| WHAT TO PRODUCE |
The required output is every record, reproduced exactly.

| DATA FOR THE TASK |

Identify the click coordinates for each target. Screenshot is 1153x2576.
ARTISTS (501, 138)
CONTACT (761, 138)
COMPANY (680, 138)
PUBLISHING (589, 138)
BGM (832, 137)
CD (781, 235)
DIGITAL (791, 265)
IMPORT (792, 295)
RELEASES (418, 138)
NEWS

| ANSWER TO THIS TASK |
Identify the click coordinates for each target. Screenshot is 1153x2576.
ARTISTS (501, 138)
CONTACT (761, 138)
COMPANY (680, 138)
PUBLISHING (589, 138)
BGM (832, 137)
CD (781, 235)
DIGITAL (791, 265)
IMPORT (792, 295)
RELEASES (418, 138)
NEWS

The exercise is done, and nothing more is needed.